* [The task] Could you set down exactly the lines in the records below between the line holding "Task: Switch to the 拉群日志 tab" and the line holding "Given: Click the FAQ lifebuoy icon", inclusive?

* [Data excerpts]

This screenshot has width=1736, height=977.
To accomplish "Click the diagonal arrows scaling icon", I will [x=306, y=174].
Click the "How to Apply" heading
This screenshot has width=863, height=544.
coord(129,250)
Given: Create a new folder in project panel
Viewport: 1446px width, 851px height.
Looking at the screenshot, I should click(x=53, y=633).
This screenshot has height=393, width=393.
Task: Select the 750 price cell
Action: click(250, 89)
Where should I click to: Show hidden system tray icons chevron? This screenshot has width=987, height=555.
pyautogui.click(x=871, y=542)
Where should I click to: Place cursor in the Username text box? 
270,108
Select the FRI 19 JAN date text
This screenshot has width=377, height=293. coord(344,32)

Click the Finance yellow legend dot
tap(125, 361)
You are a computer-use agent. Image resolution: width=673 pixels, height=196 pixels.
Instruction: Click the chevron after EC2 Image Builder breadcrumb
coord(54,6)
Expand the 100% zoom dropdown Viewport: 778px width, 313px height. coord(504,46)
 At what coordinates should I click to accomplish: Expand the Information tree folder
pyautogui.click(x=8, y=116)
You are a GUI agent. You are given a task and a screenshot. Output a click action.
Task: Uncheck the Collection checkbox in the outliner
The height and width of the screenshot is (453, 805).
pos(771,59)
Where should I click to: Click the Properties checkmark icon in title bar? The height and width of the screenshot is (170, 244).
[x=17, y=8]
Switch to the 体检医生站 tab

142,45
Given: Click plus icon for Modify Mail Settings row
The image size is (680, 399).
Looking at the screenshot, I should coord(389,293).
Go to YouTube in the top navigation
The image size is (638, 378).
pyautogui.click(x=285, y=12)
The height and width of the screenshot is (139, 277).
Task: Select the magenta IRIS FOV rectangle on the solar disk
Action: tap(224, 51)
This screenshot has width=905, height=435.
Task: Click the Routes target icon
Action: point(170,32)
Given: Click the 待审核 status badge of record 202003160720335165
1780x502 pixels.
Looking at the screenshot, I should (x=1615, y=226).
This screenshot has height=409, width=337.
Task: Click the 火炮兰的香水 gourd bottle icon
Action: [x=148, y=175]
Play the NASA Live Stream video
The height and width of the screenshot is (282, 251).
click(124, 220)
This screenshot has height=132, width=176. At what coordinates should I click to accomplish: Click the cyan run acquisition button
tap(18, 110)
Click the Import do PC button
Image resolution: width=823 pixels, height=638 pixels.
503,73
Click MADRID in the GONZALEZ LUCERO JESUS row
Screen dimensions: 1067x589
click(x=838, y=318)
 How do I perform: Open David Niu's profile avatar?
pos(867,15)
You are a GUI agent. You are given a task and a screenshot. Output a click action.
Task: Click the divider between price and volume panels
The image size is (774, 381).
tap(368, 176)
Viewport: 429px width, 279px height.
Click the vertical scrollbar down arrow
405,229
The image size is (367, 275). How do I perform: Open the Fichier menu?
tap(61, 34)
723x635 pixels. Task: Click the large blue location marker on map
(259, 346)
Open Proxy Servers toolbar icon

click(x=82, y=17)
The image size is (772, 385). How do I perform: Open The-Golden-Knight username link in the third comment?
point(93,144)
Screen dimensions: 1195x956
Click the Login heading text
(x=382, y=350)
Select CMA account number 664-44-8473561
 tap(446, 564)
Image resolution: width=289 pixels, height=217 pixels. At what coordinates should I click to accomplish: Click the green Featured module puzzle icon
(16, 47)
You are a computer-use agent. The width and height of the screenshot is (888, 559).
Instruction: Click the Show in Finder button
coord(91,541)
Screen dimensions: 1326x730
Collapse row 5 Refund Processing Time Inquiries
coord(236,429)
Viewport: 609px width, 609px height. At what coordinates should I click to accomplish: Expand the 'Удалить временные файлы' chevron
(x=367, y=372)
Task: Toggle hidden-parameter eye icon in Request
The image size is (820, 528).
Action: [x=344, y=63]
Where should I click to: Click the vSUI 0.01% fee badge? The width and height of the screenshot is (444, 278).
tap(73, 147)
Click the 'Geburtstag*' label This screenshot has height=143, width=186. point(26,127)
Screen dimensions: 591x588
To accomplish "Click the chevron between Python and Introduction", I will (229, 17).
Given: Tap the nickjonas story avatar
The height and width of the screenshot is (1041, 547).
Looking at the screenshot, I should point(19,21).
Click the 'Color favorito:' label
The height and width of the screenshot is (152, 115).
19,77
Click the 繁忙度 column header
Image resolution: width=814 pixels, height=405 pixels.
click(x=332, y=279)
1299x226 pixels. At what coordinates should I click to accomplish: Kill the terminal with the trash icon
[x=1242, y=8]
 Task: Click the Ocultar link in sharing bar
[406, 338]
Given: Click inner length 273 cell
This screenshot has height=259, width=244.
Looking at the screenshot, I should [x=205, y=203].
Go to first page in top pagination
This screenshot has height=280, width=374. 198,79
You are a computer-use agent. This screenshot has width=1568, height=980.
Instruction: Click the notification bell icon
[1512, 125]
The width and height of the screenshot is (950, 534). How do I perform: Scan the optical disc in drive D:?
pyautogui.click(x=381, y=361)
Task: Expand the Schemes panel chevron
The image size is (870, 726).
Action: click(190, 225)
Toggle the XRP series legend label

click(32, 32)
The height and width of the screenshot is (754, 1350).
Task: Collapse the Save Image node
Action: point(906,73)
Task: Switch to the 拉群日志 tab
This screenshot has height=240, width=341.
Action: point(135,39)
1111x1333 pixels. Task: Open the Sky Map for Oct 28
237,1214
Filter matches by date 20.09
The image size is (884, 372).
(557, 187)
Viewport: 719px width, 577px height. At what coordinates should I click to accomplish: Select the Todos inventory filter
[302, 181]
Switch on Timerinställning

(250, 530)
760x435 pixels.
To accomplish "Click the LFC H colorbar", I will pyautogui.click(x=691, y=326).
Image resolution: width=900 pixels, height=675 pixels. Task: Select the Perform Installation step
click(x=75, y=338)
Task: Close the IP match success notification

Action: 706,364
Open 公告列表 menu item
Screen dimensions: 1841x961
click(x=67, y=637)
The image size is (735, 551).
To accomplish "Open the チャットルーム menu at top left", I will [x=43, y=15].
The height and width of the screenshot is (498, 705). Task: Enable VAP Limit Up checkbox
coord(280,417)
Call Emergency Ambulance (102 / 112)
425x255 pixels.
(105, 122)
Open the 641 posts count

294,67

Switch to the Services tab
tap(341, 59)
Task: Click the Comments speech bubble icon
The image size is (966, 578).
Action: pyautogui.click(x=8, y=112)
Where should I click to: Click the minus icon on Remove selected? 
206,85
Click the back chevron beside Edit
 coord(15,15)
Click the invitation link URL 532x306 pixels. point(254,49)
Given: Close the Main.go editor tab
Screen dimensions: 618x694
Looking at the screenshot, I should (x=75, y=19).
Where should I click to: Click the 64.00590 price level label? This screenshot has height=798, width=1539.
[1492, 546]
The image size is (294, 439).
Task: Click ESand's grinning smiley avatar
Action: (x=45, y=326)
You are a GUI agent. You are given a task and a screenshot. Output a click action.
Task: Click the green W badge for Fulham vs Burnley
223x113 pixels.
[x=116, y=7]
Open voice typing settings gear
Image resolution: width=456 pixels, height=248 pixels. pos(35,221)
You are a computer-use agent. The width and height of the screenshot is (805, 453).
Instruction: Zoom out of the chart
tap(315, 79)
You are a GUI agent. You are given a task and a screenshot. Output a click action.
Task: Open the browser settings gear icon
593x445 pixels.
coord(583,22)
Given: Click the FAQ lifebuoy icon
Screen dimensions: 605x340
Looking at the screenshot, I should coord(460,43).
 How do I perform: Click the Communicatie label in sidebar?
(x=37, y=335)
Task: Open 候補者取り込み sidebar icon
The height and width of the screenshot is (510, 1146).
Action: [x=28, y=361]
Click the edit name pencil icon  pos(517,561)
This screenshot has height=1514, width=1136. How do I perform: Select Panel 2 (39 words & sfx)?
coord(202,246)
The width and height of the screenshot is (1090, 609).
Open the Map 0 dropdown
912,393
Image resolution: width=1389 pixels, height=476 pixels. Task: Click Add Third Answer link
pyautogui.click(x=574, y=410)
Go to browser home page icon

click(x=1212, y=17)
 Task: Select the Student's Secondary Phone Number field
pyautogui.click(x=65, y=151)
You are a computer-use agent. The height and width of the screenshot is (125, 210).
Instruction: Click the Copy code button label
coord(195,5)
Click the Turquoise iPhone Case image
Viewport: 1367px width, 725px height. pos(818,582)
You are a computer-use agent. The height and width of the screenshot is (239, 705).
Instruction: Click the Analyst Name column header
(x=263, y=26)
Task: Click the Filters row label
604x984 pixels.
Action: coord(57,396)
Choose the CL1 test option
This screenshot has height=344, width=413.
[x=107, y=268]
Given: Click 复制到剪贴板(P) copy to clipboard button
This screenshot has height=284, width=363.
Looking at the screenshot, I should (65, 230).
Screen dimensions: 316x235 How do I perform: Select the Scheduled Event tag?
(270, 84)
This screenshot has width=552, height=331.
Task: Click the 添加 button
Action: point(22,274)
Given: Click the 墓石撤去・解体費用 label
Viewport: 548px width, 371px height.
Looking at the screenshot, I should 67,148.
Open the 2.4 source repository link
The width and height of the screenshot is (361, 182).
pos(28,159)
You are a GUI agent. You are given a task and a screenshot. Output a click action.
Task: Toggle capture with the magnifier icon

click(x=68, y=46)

* [Result of the exercise]
Task: Switch to the 拉群日志 tab
This screenshot has height=240, width=341.
Action: point(135,39)
1111x1333 pixels. Task: Open the Sky Map for Oct 28
237,1214
Filter matches by date 20.09
The image size is (884, 372).
(557, 187)
Viewport: 719px width, 577px height. At what coordinates should I click to accomplish: Select the Todos inventory filter
[302, 181]
Switch on Timerinställning

(250, 530)
760x435 pixels.
To accomplish "Click the LFC H colorbar", I will pyautogui.click(x=691, y=326).
Image resolution: width=900 pixels, height=675 pixels. Task: Select the Perform Installation step
click(x=75, y=338)
Task: Close the IP match success notification

Action: 706,364
Open 公告列表 menu item
Screen dimensions: 1841x961
click(x=67, y=637)
The image size is (735, 551).
To accomplish "Open the チャットルーム menu at top left", I will [x=43, y=15].
The height and width of the screenshot is (498, 705). Task: Enable VAP Limit Up checkbox
coord(280,417)
Call Emergency Ambulance (102 / 112)
425x255 pixels.
(105, 122)
Open the 641 posts count

294,67

Switch to the Services tab
tap(341, 59)
Task: Click the Comments speech bubble icon
The image size is (966, 578).
Action: pyautogui.click(x=8, y=112)
Where should I click to: Click the minus icon on Remove selected? 
206,85
Click the back chevron beside Edit
 coord(15,15)
Click the invitation link URL 532x306 pixels. point(254,49)
Given: Close the Main.go editor tab
Screen dimensions: 618x694
Looking at the screenshot, I should (x=75, y=19).
Where should I click to: Click the 64.00590 price level label? This screenshot has height=798, width=1539.
[1492, 546]
The image size is (294, 439).
Task: Click ESand's grinning smiley avatar
Action: (x=45, y=326)
You are a GUI agent. You are given a task and a screenshot. Output a click action.
Task: Click the green W badge for Fulham vs Burnley
223x113 pixels.
[x=116, y=7]
Open voice typing settings gear
Image resolution: width=456 pixels, height=248 pixels. pos(35,221)
You are a computer-use agent. The width and height of the screenshot is (805, 453).
Instruction: Zoom out of the chart
tap(315, 79)
You are a GUI agent. You are given a task and a screenshot. Output a click action.
Task: Open the browser settings gear icon
593x445 pixels.
coord(583,22)
Given: Click the FAQ lifebuoy icon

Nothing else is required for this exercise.